ららら隊がゆく! イケメンと美の融合「侘び」「寂び」描くアーティスト マイケル・カリーニ(Weekly LALALA 746号掲載)

ららら隊がゆく!|イケメンと美の融合 「侘び」「寂び」描くアーティスト マイケル・カリーニ
イケメンと美の融合「侘び」「寂び」描くアーティスト

●自らの鍛え上げられた肉体に施すペイントも作品の一つ。7月24日までパサデナの映画館ArcLightにマイケル・カリーニの作品が1点展示されており、サンディエゴのダウンタウンにあるSparks Galleryでは作品シリーズBeautifulAccidentsの展示会が現在行われている。今後はラホヤのLaPlaya Galleryでの展示およびKAABOO Del MarとArt San Diegoを含むサンディエゴ・アート・フェスティバルへの参加が決定している。(Photo by Christa Maier and Balm In Gilead)

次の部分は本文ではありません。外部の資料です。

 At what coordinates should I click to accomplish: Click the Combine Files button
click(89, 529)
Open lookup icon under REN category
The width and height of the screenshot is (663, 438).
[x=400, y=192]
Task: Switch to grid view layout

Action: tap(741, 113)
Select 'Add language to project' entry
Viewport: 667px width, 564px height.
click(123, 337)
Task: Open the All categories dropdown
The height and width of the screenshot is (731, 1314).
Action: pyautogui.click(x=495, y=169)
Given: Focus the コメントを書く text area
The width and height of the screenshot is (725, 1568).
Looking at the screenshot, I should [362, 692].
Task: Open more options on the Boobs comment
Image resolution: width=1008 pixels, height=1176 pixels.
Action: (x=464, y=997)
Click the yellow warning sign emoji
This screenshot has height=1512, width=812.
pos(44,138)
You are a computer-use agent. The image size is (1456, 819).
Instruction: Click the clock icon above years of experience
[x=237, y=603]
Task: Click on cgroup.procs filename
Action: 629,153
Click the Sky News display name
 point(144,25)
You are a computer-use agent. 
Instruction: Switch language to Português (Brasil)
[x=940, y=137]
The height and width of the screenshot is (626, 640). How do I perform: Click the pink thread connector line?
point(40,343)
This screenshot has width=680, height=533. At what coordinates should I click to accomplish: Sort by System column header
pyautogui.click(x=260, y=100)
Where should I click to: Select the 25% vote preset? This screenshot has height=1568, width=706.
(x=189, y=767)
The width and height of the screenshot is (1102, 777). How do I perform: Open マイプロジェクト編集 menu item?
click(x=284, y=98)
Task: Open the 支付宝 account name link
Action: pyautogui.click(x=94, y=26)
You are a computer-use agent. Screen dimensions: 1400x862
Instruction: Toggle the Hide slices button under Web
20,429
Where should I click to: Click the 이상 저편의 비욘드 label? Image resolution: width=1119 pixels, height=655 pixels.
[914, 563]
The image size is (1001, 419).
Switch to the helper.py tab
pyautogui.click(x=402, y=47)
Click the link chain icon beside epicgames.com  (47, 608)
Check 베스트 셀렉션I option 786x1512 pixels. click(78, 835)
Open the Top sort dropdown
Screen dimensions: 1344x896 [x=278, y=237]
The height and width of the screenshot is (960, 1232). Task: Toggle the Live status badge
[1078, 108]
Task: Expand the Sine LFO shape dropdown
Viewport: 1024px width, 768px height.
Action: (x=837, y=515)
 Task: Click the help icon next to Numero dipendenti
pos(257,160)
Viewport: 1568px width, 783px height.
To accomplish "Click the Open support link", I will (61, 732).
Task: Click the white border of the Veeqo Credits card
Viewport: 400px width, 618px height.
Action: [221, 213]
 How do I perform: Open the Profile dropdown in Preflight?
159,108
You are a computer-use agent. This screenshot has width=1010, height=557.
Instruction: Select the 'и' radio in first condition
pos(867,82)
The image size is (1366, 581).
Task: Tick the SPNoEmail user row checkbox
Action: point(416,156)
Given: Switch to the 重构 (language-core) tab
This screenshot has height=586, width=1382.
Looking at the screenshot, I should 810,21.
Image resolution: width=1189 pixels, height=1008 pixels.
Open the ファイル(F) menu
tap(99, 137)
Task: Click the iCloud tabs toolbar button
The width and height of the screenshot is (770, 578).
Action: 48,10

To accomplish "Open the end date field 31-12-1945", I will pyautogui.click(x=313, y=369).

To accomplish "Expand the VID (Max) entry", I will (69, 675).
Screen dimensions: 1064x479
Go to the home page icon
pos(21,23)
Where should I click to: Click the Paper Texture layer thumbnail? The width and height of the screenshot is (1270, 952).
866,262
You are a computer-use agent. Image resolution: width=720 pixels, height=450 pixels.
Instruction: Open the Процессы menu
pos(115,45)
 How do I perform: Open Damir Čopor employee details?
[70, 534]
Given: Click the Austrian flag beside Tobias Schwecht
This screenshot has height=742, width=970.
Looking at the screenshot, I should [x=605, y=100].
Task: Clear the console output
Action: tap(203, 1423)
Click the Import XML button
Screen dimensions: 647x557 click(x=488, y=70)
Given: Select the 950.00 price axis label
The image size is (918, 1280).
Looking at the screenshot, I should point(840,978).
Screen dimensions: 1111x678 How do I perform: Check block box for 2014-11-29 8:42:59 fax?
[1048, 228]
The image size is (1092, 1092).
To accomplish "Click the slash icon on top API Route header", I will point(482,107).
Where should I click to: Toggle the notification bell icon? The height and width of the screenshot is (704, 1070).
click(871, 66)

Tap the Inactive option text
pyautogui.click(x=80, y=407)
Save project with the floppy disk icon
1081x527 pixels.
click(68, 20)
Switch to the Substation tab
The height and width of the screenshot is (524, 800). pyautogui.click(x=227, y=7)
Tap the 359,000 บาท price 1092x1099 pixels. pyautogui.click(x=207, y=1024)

 「侘び」「寂び」「渋い」。日本の芸術や文化持つ特有の美学だ。不完全なもの、はかないものや簡素なもの、奥ゆかしいものなどが秘める美について述べることばだが、決定的な“定義”というものはない。そのぼんやりとした存在が日本らしいともいえる。世界でもこの概念に魅了され、作品にそのコンセプトを取り入れる芸術家は多い。サンディエゴ出身の若手アーティスト、マイケル・カリーニもその一人。アクリル絵の具で描く流れるような画風が特徴の自身のアートを、カリーニは「Acrylic Alchemy(アクリル錬金術)」と呼び「この世にとって何か美しくポジティブなものを創造するため、自分の痛みや葛藤を犠牲と同等なものとして引き換えるもの」と説明する。カレッジ在学中、お気に入りのアニメ「鋼の錬金術師」を見ていてストーリーとコンセプトの哲学や深さを非常に美しいと思い、それが方向性を形作るきっかけになったという。また、カリーニの作品シリーズの一つ「Beautiful Accidents」は、まさに日本の「侘び、寂び、渋い」をベースに生まれたもの。学生時代、世界のアートについて学ぶ機会が多々あり、スクロールペインティング、カリグラフィー、漢字、祭壇画などアジアのアートに非常に惹かれた。パレット、フロアやテーブルのキャンバスのシンプルで意図的ではない美しさに気づき、多くの時間を費やしてたどりついたシリーズだ。
「僕は僕のアート作品であり、僕自身こそが僕の最高の創造物だ」。そう語るように、ボディペイントもカリーニらしさを代表するアート。鍛え上げられたイケメンの肉体と美しいペイントの融合はまさしくこの世の最高傑作といえる。

●カリーニはペイントだけではなく、心を動かすようなフレーズも多くシェアする。

「ボディペイントは僕というパズルのピースをシェアするため。いくつかは不完全なパズルなんだ。でもいつかだれかがすべてのピースをつかんで完成させてくれる」と語る。「あるとき、他の人たちも自分と同じように悩んだりしていることに気づいたんだ。それからそれを共有し始めた」というカリーニが共有するのは、ペイントだけではない。印象的なことばやフレーズも彼のアートの一部。「僕は、自分のストーリーをシェアし自分の道を見つけようとしている語り手なんだ。世の中のために、良いことや悪いことを見つめられるようアウトプットする。それによって他の人たちにもろくてもいいんだということを示すことになる。それこそが僕が彼らを助ける方法」。自身の経験を表現し、共有し、メッセージを伝える。もろくてもいいんだよ、傷つきやすくてもいいんだよ。そんなメッセージを発信することで人々を助けたい。そんな思いが込められているカリーニの作品の一つが、現在パサデナの映画館Arclightに7月24日まで展示されている。

●「侘び」「寂び」「渋い」のコンセプトをベースにしたシリーズ「Beautiful Accidents」。